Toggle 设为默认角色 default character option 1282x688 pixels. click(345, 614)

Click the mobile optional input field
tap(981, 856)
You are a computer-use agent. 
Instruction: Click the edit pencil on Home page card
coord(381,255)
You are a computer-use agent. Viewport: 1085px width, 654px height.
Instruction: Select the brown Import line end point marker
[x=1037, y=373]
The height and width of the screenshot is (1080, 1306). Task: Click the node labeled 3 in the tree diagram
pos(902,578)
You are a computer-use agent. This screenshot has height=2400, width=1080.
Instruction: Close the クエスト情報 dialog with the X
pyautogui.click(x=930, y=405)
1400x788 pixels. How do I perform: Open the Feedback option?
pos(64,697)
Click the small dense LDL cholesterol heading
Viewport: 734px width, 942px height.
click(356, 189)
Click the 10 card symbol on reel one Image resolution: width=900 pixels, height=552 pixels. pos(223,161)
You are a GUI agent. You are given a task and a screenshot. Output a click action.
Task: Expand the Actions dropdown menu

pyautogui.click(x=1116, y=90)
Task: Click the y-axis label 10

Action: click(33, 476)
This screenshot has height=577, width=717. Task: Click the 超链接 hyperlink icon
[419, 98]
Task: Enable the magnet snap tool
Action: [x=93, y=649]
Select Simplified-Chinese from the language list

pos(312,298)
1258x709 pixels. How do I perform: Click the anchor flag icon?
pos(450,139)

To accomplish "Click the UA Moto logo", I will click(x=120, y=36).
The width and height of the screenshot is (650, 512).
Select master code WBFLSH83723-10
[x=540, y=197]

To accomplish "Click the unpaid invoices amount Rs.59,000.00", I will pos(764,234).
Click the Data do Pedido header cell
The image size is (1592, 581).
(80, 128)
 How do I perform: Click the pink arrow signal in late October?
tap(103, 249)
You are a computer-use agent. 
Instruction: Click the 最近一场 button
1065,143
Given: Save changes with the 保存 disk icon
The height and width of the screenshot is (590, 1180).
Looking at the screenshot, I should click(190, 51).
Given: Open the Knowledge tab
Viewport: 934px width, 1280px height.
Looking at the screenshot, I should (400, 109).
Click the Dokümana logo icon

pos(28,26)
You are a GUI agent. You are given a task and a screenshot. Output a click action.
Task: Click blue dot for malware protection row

» **TASK GOAL**
Provide every line from the material that contains the word "computer".

» **EXPECTED OUTPUT**
You are a computer-use agent. 
You are a computer-use agent. Viewport: 1085px width, 654px height.
You are a computer-use agent. This screenshot has height=2400, width=1080.
You are a computer-use agent. 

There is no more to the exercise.